Data excerpts

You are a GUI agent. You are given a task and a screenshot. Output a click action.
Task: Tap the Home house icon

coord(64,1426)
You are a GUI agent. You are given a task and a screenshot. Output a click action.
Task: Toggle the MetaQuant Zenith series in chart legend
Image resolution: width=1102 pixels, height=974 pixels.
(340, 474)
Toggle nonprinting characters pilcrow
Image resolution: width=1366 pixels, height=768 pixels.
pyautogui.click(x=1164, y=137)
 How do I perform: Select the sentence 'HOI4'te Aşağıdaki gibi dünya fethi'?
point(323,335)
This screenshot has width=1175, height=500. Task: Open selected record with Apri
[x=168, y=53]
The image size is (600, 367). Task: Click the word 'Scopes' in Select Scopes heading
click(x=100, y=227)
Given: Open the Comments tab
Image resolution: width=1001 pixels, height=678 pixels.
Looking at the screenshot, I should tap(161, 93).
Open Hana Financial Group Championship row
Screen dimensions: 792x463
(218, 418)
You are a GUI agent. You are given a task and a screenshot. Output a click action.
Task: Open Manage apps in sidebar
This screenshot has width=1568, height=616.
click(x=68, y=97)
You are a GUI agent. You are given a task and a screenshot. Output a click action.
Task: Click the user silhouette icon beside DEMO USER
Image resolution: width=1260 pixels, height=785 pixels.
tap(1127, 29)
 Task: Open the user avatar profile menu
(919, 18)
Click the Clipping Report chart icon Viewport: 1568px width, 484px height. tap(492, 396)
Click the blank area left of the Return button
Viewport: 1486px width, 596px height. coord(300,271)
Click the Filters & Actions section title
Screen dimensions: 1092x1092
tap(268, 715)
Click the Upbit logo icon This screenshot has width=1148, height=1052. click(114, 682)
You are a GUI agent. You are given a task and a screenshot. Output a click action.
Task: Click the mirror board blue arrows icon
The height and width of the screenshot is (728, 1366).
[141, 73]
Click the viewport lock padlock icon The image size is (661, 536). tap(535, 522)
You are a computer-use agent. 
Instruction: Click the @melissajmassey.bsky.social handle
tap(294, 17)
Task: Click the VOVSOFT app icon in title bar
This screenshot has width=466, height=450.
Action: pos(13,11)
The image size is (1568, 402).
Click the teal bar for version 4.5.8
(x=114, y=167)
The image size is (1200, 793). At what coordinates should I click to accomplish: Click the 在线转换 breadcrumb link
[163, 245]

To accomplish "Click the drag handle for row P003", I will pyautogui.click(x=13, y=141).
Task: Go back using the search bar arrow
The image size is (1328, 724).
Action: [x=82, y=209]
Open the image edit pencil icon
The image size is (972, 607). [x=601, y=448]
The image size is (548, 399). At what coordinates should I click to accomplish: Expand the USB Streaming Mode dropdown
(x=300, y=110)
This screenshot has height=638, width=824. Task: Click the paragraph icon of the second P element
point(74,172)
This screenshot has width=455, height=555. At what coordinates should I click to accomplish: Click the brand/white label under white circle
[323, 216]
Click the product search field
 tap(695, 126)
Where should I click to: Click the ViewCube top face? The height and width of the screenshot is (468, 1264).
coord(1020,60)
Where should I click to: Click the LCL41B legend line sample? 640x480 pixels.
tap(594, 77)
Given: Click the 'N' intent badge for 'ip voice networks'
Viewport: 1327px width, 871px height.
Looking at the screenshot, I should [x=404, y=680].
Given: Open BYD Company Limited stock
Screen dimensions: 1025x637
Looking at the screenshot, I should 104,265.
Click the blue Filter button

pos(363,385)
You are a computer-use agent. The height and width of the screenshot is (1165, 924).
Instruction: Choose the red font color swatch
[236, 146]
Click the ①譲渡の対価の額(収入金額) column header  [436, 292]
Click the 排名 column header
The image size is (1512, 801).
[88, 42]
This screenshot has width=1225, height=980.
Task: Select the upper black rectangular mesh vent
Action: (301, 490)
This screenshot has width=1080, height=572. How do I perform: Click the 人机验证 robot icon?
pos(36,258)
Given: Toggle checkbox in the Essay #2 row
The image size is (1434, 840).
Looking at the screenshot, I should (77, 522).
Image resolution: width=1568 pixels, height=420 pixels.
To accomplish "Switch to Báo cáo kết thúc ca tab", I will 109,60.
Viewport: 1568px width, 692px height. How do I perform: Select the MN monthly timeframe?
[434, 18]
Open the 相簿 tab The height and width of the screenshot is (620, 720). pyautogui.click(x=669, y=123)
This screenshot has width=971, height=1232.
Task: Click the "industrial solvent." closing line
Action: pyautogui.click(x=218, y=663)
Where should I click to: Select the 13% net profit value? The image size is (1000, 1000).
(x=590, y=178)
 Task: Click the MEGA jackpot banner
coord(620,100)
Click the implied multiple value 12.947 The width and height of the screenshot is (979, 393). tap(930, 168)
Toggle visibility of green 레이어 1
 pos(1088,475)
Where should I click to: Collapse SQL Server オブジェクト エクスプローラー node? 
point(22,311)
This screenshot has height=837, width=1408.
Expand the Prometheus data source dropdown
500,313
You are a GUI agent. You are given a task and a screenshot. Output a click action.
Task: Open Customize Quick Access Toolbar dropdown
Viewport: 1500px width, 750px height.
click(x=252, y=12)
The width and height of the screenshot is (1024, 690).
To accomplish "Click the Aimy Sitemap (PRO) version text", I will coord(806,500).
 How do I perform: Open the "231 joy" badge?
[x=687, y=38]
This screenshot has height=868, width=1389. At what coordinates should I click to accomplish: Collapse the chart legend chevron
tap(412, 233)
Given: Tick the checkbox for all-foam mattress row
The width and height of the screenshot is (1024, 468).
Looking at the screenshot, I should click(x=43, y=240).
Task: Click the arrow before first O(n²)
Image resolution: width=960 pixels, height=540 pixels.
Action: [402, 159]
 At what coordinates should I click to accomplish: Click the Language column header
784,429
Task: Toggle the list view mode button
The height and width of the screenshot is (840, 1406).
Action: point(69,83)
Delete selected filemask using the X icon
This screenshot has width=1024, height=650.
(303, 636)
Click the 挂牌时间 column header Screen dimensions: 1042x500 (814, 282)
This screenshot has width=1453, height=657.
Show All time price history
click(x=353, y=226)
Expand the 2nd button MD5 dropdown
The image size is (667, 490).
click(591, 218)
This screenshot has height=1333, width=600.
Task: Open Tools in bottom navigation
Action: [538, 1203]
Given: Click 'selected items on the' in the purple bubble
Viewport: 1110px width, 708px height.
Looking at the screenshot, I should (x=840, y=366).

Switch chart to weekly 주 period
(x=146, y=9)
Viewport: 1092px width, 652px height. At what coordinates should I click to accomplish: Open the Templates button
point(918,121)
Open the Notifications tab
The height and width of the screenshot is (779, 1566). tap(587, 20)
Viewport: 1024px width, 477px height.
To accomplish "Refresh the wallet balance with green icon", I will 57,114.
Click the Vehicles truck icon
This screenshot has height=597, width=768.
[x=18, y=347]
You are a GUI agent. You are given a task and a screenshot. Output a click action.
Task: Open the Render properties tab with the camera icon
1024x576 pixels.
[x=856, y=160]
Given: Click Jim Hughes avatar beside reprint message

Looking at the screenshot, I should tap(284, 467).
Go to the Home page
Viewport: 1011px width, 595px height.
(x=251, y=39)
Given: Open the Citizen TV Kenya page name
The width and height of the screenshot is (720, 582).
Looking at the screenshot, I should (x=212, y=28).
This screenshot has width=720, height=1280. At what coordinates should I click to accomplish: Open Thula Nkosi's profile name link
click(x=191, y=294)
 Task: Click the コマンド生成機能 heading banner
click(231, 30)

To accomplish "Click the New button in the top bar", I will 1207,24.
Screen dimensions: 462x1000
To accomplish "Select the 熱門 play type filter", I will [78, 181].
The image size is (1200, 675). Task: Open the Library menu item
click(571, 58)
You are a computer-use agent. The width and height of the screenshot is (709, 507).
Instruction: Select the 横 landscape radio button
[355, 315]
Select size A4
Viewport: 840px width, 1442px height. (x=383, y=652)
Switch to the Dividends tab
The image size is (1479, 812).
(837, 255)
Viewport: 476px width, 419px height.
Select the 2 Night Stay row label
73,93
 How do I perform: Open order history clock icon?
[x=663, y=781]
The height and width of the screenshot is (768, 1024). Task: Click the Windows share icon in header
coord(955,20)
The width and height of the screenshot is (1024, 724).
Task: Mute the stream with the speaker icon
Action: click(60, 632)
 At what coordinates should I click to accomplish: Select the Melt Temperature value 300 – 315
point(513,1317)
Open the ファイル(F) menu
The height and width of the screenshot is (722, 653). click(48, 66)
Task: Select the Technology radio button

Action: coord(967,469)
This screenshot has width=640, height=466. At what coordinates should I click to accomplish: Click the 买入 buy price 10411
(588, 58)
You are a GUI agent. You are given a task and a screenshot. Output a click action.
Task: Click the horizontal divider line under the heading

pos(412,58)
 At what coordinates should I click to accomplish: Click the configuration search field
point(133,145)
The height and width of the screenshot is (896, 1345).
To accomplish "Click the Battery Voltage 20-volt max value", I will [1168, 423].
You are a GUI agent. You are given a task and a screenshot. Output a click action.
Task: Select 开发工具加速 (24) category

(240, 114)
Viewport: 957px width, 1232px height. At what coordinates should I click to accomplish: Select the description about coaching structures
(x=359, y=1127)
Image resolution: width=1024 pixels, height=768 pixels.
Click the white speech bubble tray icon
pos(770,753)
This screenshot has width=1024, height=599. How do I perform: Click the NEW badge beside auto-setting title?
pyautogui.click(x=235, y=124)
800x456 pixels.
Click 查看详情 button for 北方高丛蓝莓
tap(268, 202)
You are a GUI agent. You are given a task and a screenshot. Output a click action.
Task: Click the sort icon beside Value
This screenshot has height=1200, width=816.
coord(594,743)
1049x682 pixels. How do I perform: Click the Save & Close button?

WHAT YOU NEED TO DO
Quote in full each line from the top of the records above through the line with "Task: Toggle the MetaQuant"; stop after that line.

WRITTEN SOLUTION
You are a GUI agent. You are given a task and a screenshot. Output a click action.
Task: Tap the Home house icon

coord(64,1426)
You are a GUI agent. You are given a task and a screenshot. Output a click action.
Task: Toggle the MetaQuant Zenith series in chart legend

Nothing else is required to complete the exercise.